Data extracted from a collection
'''

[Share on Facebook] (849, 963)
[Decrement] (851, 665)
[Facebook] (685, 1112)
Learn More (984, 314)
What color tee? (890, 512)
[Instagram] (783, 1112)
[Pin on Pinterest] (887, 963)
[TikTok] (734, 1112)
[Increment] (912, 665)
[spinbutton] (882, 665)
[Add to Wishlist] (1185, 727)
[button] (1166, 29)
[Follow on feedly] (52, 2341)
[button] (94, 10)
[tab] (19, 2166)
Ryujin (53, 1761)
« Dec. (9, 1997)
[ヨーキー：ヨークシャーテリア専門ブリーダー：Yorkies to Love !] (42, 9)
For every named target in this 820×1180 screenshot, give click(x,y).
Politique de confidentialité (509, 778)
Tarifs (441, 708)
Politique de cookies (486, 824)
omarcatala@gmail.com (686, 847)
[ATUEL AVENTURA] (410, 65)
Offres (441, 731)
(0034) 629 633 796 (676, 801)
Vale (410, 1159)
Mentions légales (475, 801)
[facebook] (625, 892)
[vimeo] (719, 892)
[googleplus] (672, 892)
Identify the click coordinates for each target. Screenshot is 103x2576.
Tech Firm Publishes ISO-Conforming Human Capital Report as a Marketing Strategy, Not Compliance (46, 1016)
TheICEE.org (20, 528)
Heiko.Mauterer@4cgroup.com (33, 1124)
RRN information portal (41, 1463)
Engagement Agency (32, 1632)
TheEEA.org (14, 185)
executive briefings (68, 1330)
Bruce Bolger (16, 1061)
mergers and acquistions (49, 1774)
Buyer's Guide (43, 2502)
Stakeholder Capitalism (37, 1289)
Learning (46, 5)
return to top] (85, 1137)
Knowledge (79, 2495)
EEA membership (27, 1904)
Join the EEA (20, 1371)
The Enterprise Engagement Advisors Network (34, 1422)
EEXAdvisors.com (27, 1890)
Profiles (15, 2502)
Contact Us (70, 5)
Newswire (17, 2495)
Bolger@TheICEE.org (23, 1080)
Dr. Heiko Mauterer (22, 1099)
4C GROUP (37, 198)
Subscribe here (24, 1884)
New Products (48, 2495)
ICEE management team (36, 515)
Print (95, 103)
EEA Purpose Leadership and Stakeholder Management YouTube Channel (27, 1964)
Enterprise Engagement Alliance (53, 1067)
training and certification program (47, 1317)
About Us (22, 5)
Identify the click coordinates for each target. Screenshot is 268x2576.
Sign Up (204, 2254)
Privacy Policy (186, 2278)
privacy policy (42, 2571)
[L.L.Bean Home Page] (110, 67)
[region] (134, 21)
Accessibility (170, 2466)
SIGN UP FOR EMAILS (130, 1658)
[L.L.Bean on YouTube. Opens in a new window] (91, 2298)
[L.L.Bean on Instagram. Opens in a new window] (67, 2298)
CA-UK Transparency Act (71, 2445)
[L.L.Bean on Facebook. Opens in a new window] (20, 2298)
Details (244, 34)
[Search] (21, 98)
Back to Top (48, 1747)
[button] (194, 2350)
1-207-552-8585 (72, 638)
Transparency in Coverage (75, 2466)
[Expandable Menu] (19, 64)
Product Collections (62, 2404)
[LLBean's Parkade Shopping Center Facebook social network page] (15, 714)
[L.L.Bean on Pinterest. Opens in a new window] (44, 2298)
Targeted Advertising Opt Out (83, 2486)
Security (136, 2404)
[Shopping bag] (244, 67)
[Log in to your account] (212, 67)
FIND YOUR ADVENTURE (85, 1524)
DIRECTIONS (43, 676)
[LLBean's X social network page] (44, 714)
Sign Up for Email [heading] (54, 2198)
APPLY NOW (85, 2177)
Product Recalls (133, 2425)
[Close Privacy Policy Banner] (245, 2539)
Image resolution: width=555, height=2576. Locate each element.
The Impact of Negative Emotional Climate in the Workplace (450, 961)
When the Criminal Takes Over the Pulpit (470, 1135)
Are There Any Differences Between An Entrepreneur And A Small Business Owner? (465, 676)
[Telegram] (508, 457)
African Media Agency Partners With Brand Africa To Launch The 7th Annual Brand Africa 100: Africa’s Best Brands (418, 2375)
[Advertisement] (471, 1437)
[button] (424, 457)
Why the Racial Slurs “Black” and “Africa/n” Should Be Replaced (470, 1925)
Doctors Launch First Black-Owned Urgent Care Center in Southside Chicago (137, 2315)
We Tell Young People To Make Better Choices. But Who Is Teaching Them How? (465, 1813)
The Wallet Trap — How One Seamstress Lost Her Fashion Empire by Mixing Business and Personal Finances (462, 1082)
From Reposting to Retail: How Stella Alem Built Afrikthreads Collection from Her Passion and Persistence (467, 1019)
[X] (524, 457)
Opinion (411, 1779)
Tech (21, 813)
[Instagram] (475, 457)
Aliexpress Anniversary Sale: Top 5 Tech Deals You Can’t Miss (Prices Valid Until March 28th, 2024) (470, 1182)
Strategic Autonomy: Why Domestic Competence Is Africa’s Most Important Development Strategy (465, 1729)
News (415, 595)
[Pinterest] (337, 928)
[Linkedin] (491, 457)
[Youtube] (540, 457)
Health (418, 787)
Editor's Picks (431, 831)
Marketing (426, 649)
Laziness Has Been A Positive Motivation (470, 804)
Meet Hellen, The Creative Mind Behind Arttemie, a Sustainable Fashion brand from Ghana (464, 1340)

'''

[Exercise aim] Go through the records above and copy every line with the word "LLBean".

[Written reply]
[LLBean's Parkade Shopping Center Facebook social network page] (15, 714)
[LLBean's X social network page] (44, 714)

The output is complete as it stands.